# What is expected
Consider the data that follows and state how many lines contain the string "Given", using the number alone.

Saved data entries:
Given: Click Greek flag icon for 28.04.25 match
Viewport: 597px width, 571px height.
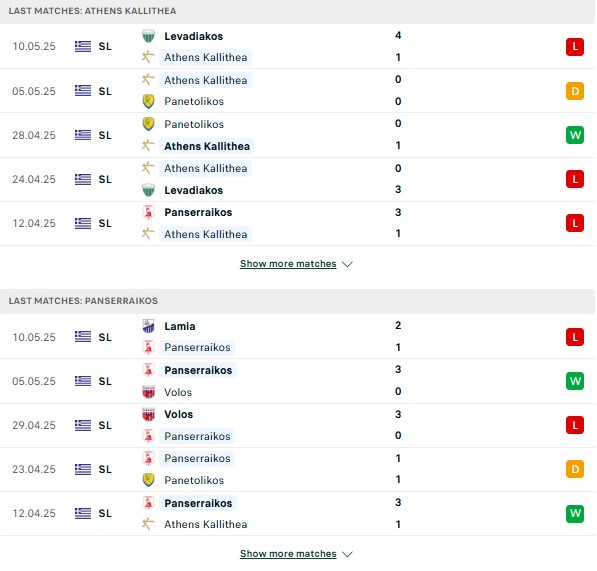Looking at the screenshot, I should pos(83,135).
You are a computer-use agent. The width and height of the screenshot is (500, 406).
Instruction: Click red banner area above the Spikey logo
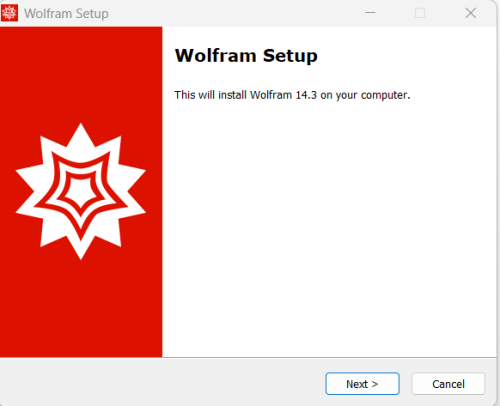81,73
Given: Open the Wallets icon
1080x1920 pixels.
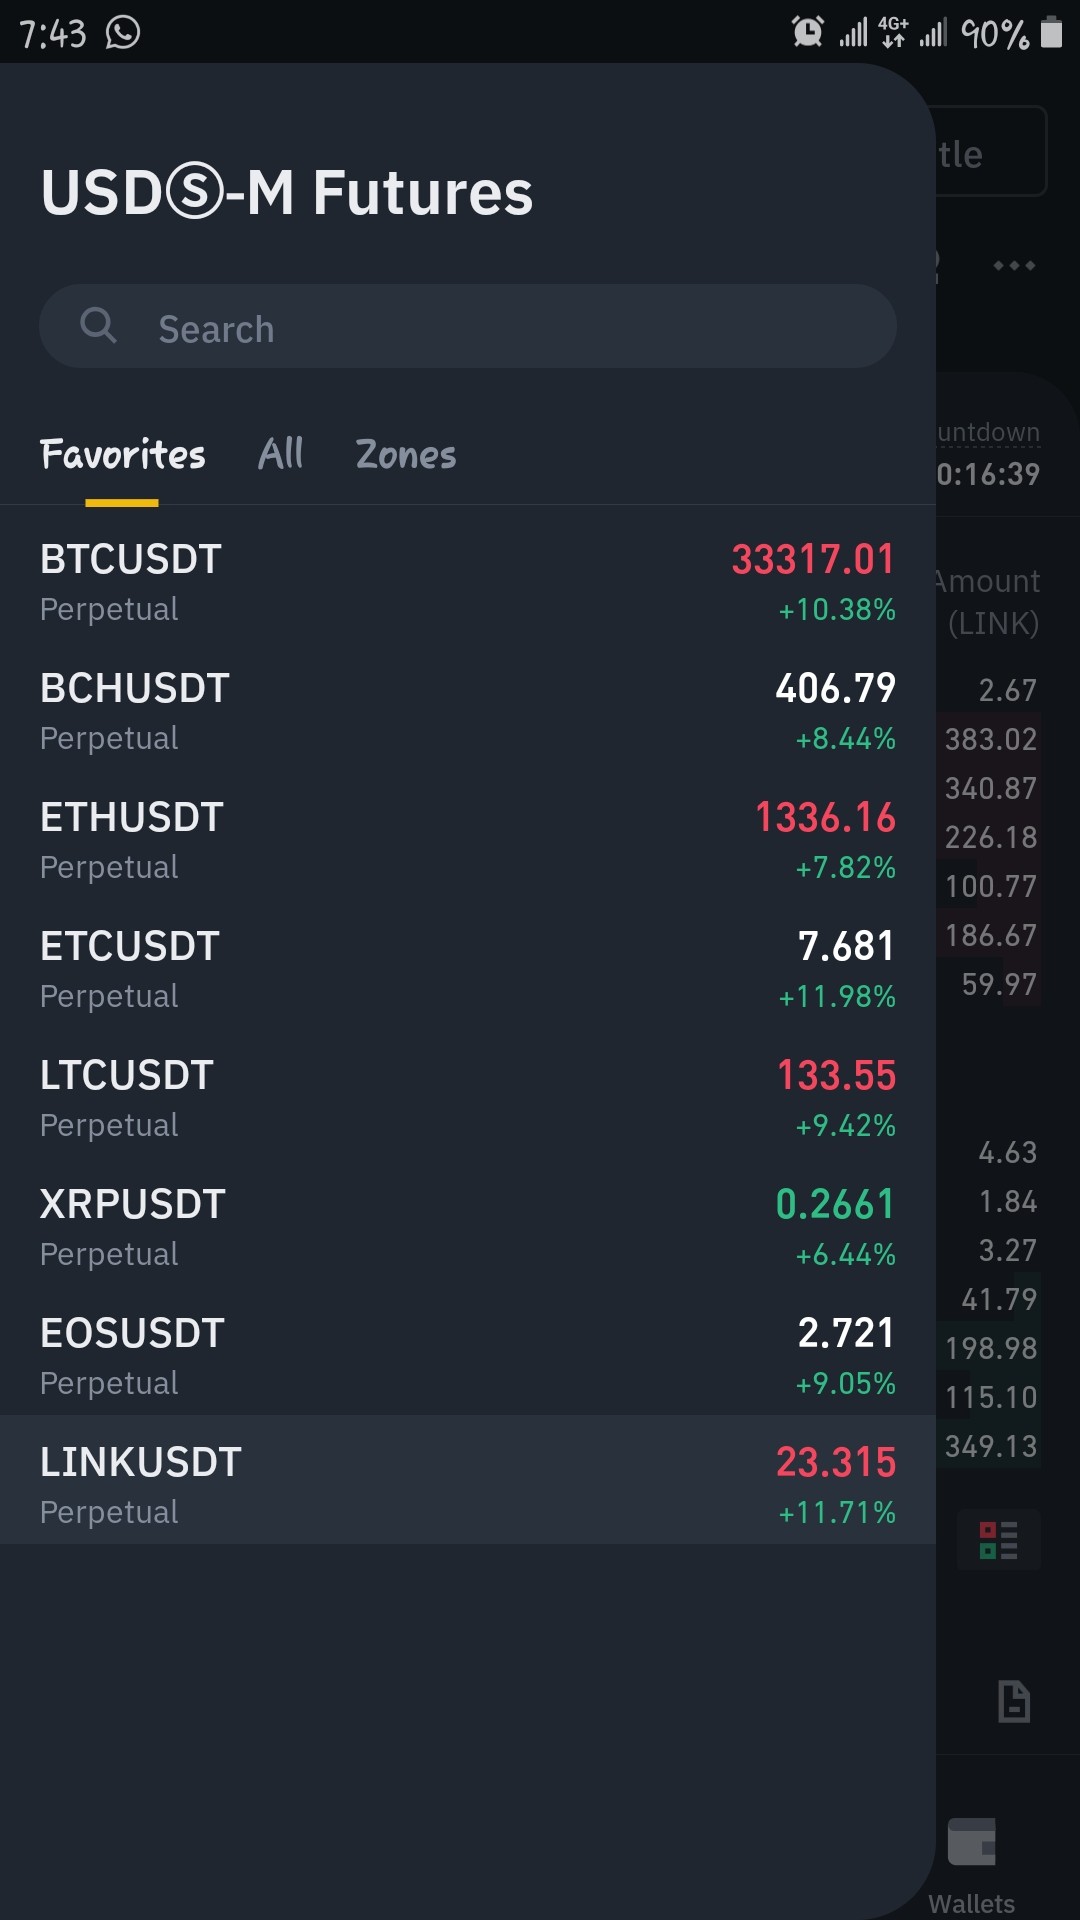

# Response to the exercise
2